Description
Novel ini mengisahkan sosok legendaris, Daeng Rioso, yang sempat memberikan dharma baktinya pada kerajaan Balanipa saat Pasukan Bone yang dipimpin Arung Palakka menyerbu dengan armada perangnya yang dahsyat. Arajang Balanipa, Daeng Mabani, terdesak hingga wilayah Appeq Banua Kaiyyang, nyaris tak berdaya. Maka, beliau mengumumkan sayembara. Siapa pun yang sanggup memimpin peperangan melawan Arung Palakka, maka mahkota atau jabatan sebagai raja akan ia serahkan.
Saat itulah muncul sosok Daeng Rioso, mantan legiun perang Makassar ini pun mengajukan diri untuk mengambil tanggung jawab besar itu. Ia merupakan bekas laskar Makassar yang memiliki riwayat peperangan di bawah kepemimpinan Karaeng Galesong, atau Panglima Karaeng Bontomarannu di masa Sultan Hasanuddin. Ketika Gowa jatuh ke tangan Arung Palakka dan sekutunya, VOC, sejumlah panglima atau Karaeng di Makassar menolak butir-butir Perjanjian Bungaya yang dianggap sangat merugikan pihak Sultan Hasanuddin serta sekutunya. Kerajaan
Balanipa Mandar merupakan sekutu paling setia Gowa, setelah Buton, Ternate dan wilayah lainnya. Ketika para karaeng dengan ribuan prajurit meninggalkan Gowa menuju Madura, Jawa, dan Banten, lelaki bernama Daeng Rioso justru bertahan di Makassar, lalu memilih pulang ke Balanipa.

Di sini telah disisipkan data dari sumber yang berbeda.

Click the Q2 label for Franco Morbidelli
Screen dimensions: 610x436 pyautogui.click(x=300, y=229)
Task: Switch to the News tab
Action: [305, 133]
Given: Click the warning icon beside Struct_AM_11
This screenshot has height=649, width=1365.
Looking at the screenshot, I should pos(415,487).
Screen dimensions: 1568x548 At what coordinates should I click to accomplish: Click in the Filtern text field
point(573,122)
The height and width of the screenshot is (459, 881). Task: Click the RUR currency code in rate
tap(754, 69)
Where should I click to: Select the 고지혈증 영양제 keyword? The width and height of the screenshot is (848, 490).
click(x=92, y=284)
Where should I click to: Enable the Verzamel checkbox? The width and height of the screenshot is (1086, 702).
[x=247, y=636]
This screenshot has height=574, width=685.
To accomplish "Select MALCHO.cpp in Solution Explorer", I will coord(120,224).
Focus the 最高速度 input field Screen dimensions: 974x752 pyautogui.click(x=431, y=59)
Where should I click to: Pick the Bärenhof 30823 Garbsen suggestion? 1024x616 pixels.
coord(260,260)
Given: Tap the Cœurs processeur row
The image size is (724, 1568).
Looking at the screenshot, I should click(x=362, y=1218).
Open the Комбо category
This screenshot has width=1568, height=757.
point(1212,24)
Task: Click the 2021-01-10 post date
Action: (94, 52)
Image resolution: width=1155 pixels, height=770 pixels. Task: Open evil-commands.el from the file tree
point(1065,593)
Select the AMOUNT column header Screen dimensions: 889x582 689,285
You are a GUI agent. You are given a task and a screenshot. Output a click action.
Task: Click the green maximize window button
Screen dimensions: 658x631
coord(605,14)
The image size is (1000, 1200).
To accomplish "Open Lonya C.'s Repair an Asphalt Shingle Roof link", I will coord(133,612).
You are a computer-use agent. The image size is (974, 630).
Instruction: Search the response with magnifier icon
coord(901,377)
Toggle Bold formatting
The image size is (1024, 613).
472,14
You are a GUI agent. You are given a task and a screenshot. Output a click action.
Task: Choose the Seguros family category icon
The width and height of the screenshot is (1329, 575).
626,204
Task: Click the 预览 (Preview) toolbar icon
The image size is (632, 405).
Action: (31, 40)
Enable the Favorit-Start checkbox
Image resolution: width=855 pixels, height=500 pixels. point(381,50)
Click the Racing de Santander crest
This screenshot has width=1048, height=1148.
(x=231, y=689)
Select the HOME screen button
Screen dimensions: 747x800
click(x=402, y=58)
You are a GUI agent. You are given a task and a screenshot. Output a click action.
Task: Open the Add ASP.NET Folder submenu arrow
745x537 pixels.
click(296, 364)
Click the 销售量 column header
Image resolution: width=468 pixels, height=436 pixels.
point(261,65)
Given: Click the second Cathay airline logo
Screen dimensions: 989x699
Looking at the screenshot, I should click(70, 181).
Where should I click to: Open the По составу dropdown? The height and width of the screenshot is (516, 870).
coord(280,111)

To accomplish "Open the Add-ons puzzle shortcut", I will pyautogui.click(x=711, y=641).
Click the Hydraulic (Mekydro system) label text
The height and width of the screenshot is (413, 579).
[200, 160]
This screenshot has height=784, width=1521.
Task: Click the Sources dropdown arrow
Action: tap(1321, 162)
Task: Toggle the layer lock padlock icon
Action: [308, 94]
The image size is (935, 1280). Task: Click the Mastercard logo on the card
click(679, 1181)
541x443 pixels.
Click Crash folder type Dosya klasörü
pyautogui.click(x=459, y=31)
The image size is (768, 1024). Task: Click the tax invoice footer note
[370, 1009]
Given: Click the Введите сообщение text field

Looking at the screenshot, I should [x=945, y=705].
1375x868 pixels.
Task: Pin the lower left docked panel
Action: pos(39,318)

Ternyata dalam invasi Arung Palakka ke Balanipa ini, Daeng Rioso berhasil. Perang ini berakhir dengan penandatanganan Perjanjian Lanrisang yang dilakukan antara Daeng Rioso dengan Arung Palakka. Salah satu butir perjanjian ini menegaskan sejak saat itu antara Mandar dan Bone menjadi saudara dan tidak akan pernah lagi saling membunuh (berperang). Akhirnya,
Daeng Rioso naik tahta menggantikan Daeng Mabanni, dan tercatat sebagai Arajang ke-XII Balanipa.
Reviews
There are no reviews yet.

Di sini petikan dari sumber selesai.